For the examples that I know of (harmonic oscillator potential, coulomb potential, square well potential, delta-function potential), there are discretely many solutions of type 1, while continuously many solutions of types 2 and 3. I don't know if that's the case with every potential function.

 

[stevendaryl]

This thread showed me that I really don't completely understand unbound states.

If we view $H \psi = E \psi$ as purely a differential equation to be solved, then we can classify the solutions in three different types:

1. Solutions where $\psi$ is square-integrable.
2. Solutions where $\psi$ is not square-integrable, but $|\psi|^2$ is bounded.
3. Solutions where $|\psi|$ is unbounded.

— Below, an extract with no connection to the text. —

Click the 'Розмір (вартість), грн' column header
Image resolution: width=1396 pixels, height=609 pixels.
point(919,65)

Examples of the three types:

1. $\psi(x) = e^{-Kx}$ in the region $x > 0$, where $K > 0$.
2. $\psi(x) = e^{iKx}$ in the region $x > 0$, where $K$ is real.
3. $\psi(x) = e^{+Kx}$ in the region $x > 0$, where $K > 0$.

For the examples that I know of (harmonic oscillator potential, coulomb potential, square well potential, delta-function potential), there are discretely many solutions of type 1, while continuously many solutions of types 2 and 3. I don't know if that's the case with every potential function.

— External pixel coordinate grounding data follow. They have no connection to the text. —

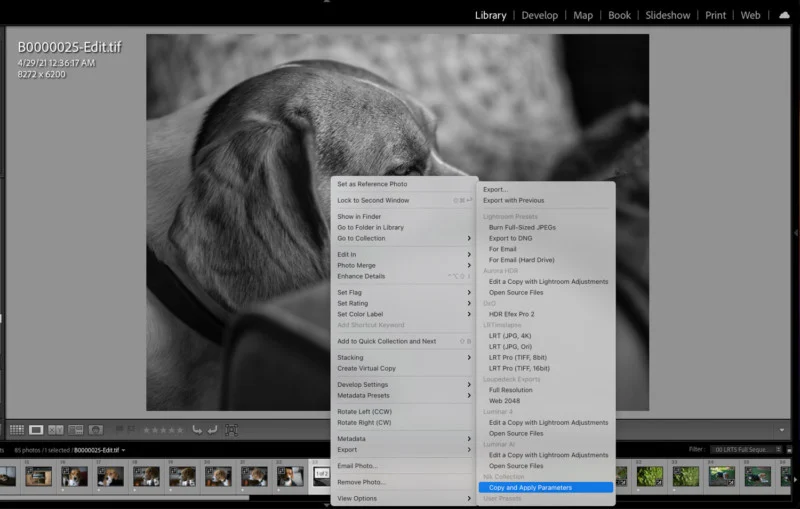Click Create Virtual Copy
The height and width of the screenshot is (509, 800).
pyautogui.click(x=367, y=368)
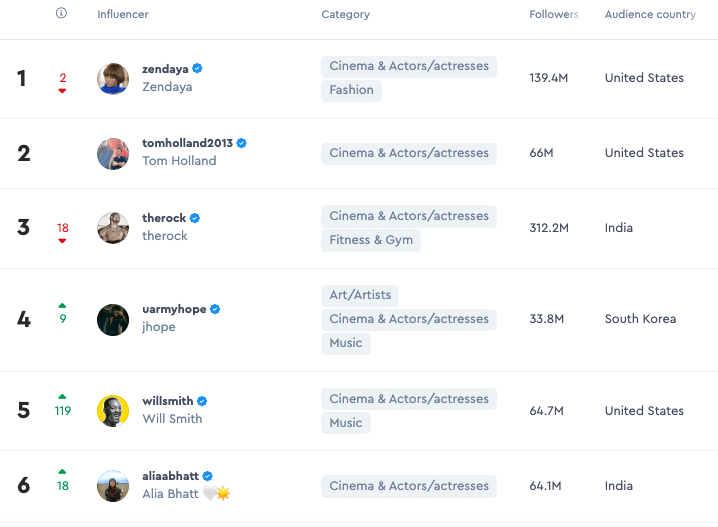This screenshot has height=527, width=718.
Task: Click the Audience country column header
Action: 650,15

Correction: The harmonic oscillator potential has no solutions of type 2, I don't think.

 

[vanhees71]

I think so, but maybe there are some odd potentials where the wave functions behave differently. Of course there are potentials, where there is no continuous part, i.e., only bound states if the potential goes to infinity at $x \pm \infty$ (the standard example is the harmonic oscillator).

Already the Coulomb potential is special because it's long-ranged, and you have infinitely many bound states (the hydrogen bound states with $E_n \propto 1/n^2$, $n \in \mathbb{N}$) with a limiting point $E=0$ (which belongs to the continuous spectrum), and the scattering solutions with $E>0$ (continuous spectrum) are modified in their asymptotic behavior compared to the standard scattering solutions ("incoming plane wave + scattered spherical wave").

It's worth reading about the 1D case in Messiah's QM book, where everything is nicely discussed (using the adequate math of differential equations).